Observation data: J2000 epoch
- Right ascension: 13^{h} 53^{m} 56.96097^{s}
- Declination: −66° 30′ 50.9155″
- Distance: ~6.5 kly (2 kpc). ly
- Apparent magnitude (V): 9.8
- Constellation: Circinus
- Designations: ESO 97-9, HD 120800, NGC 5315, PN G309.1-04.3

= NGC 5315 =

Planetary nebula in the constellation Circinus

NGC 5315 is a planetary nebula in the southern constellation Circinus. Of apparent magnitude 9.8 around a central star of magnitude 14.2, it is located 5.2 degrees west-southwest of Alpha Circini. It is only visible as a disc at magnifications over 200-fold. The nebula was discovered by astronomer Ralph Copeland in 1883. The central star has a stellar class of WC4 and is hydrogen deficient with an effective temperature of 76-79 kK. The distance to this nebula is not known accurately, but is estimated to be around 2 kpc.

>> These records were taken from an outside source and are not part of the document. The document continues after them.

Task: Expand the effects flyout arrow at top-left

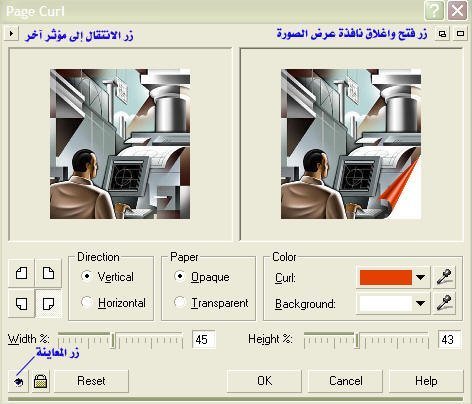Action: [x=11, y=34]
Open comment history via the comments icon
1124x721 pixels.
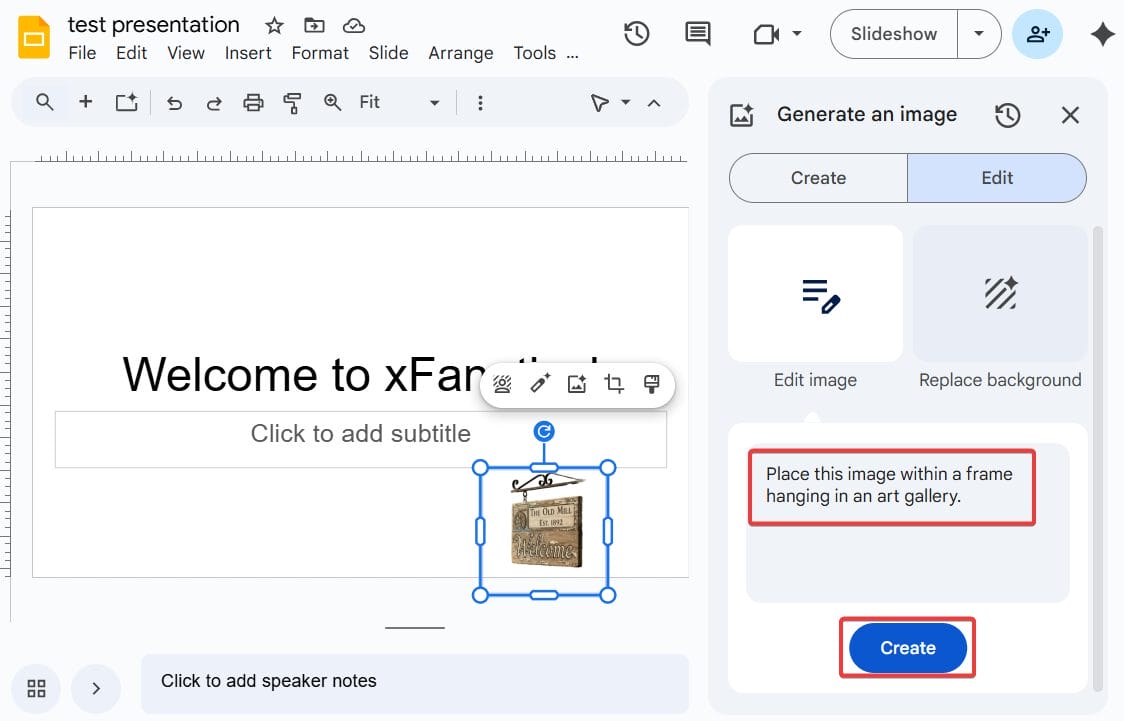(697, 33)
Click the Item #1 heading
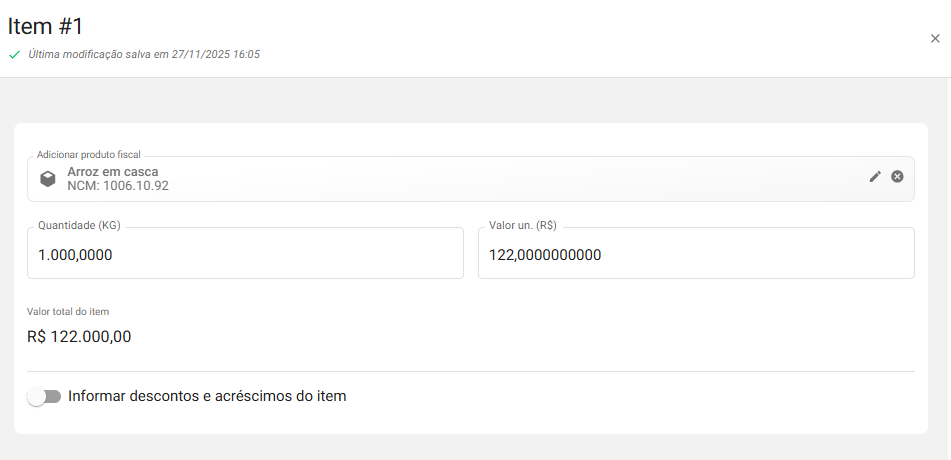Image resolution: width=951 pixels, height=460 pixels. [47, 27]
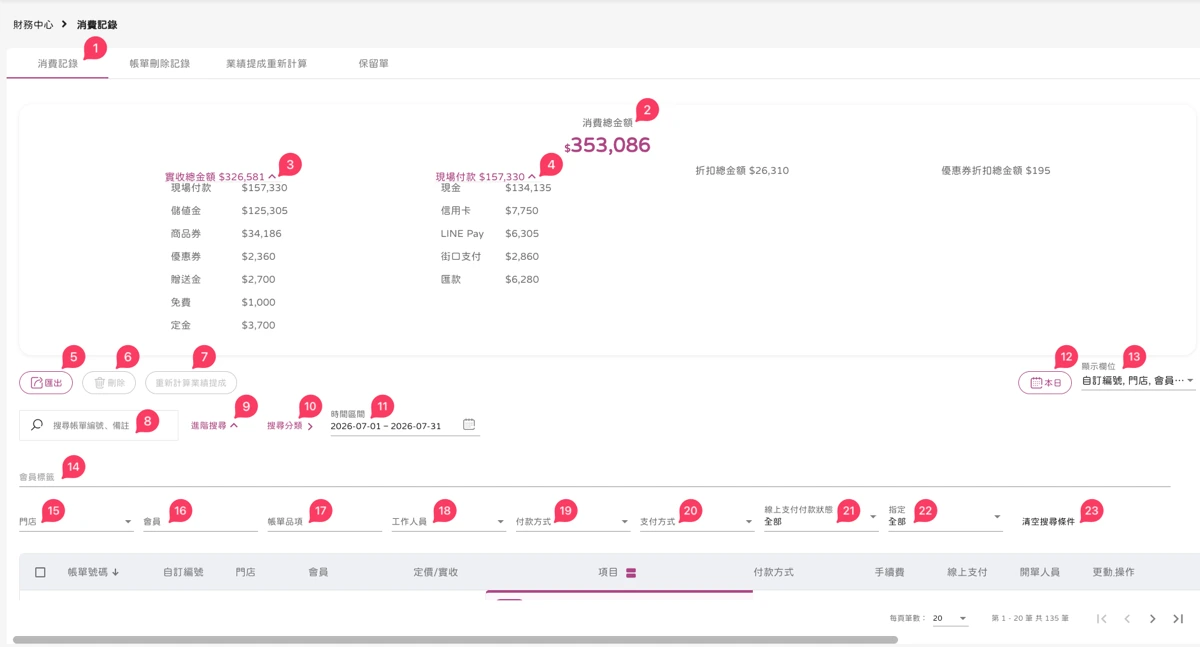Collapse the 現場付款 breakdown list
The image size is (1200, 647).
[531, 176]
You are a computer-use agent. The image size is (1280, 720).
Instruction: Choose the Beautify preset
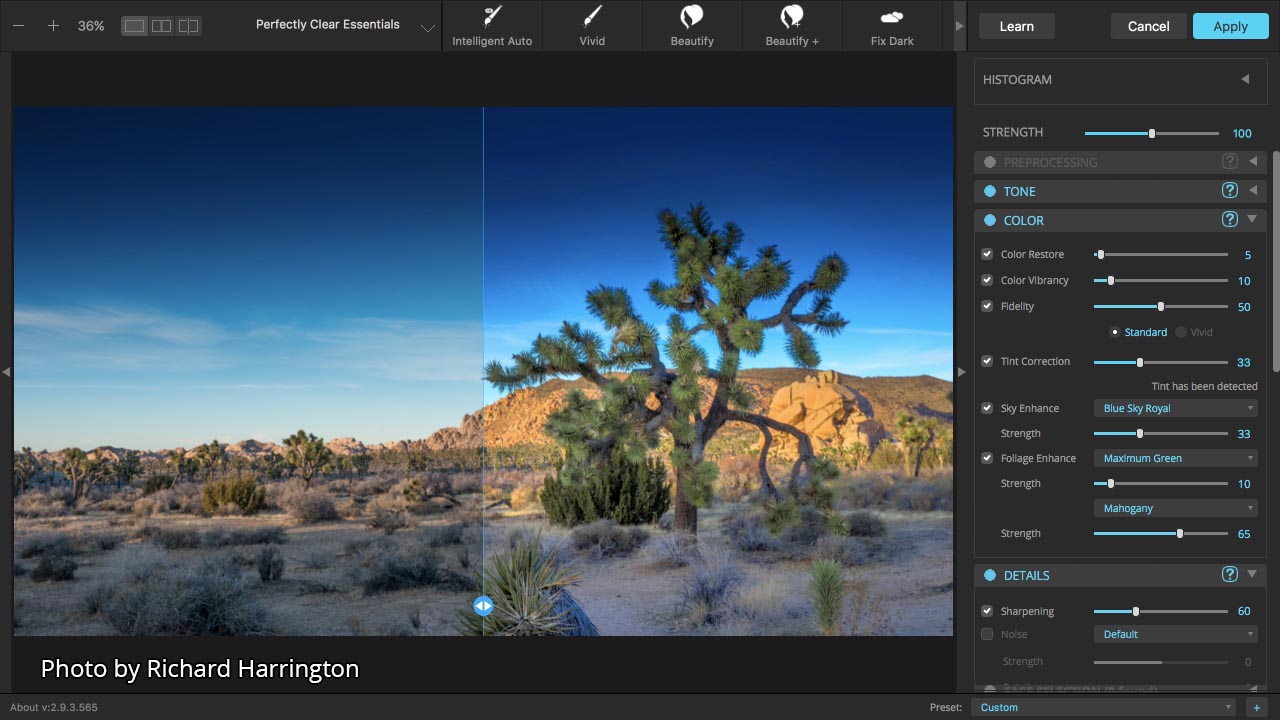(692, 26)
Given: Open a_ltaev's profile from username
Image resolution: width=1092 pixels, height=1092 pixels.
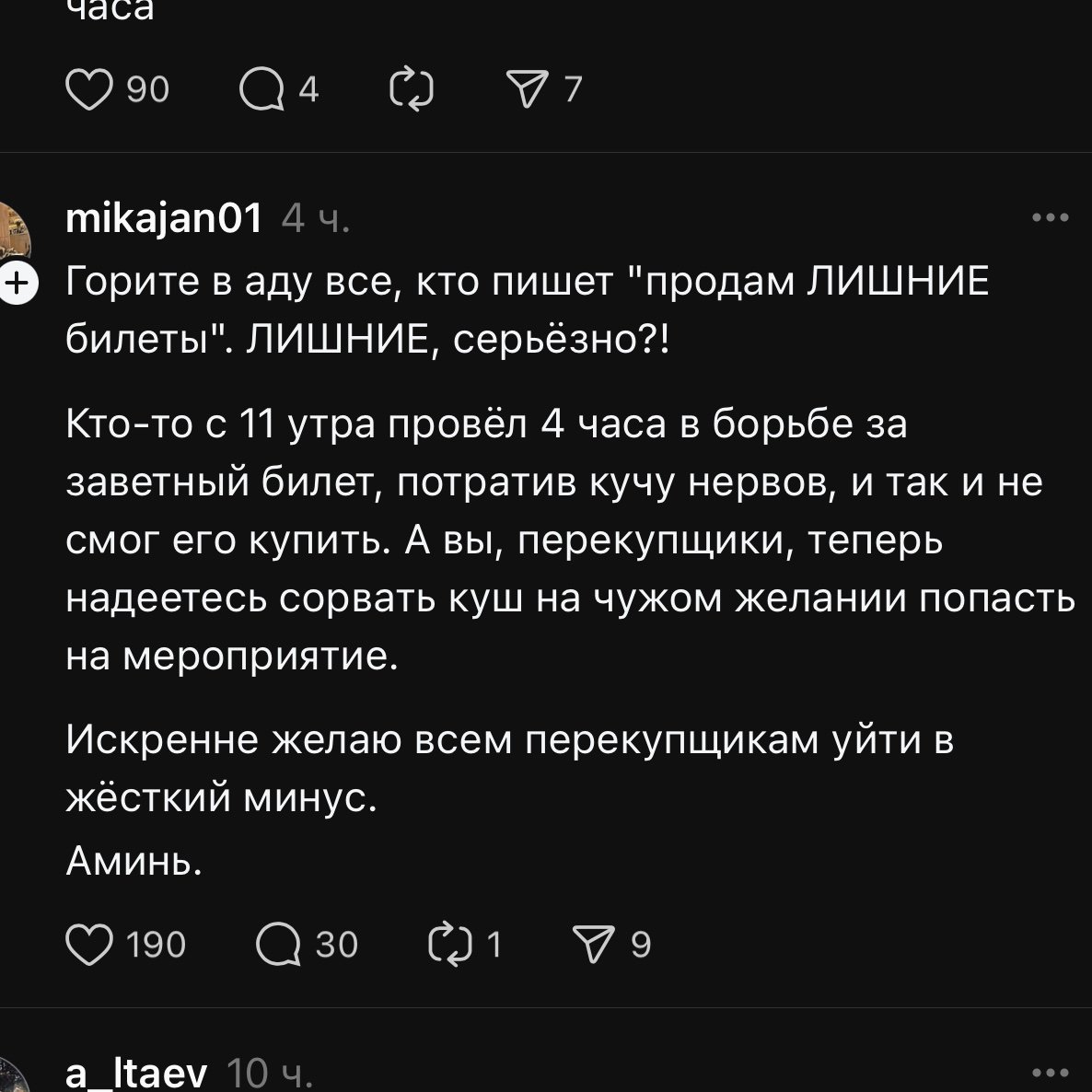Looking at the screenshot, I should coord(137,1074).
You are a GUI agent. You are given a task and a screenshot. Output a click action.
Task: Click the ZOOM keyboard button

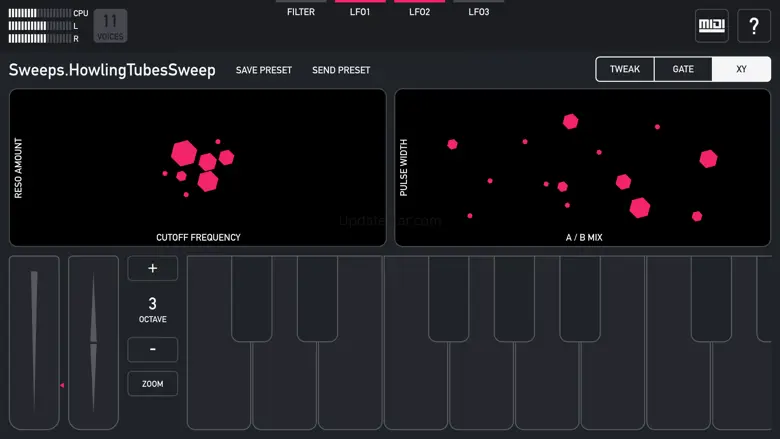153,384
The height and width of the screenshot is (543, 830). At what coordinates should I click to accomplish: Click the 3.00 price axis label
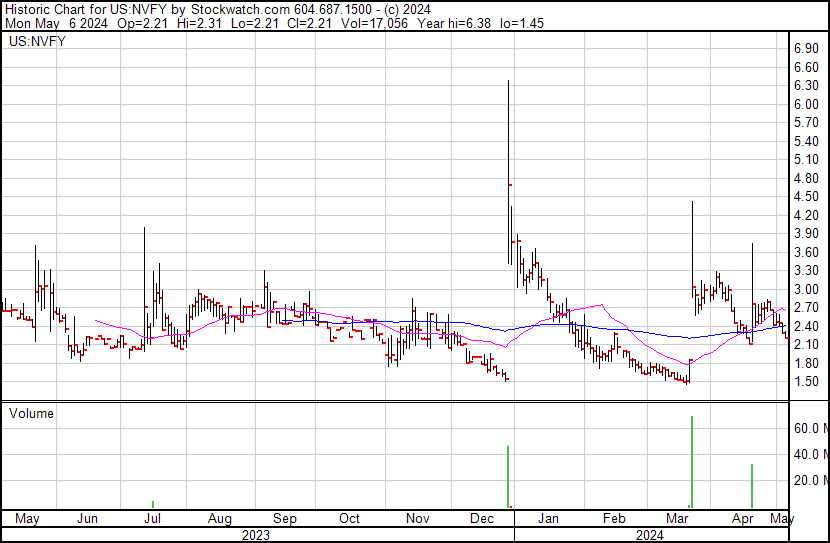coord(806,289)
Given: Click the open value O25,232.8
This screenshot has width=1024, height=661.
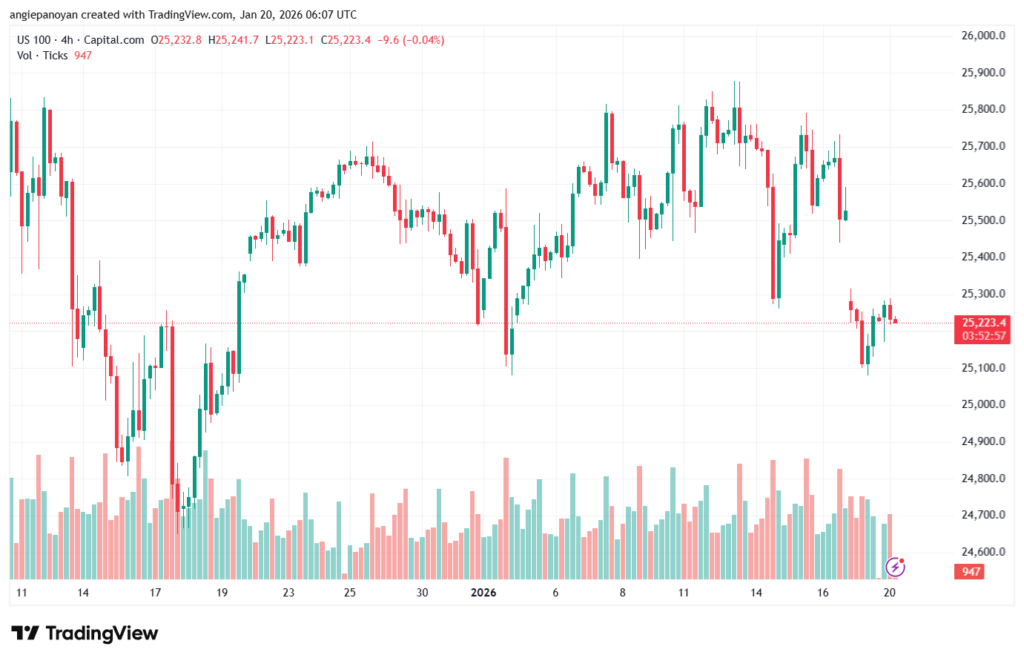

This planetary nebular has a slightly elliptical form, a complex structure, and a ring that is somewhat broken. It shows a typical abundance of carbon and a slightly enhanced nitrogen abundance. Radial velocity studies indicate that the star may be a member of a binary system. The nebula does not show enrichment of s-process elements. This suggests that the star's asymptotic giant branch stage may have been truncated by interaction with the companion. Alternatively, the star may be low in mass and did not undergo third dredge-up, or the star's s-process elements were heavily diluted by the envelope during the AGB phase.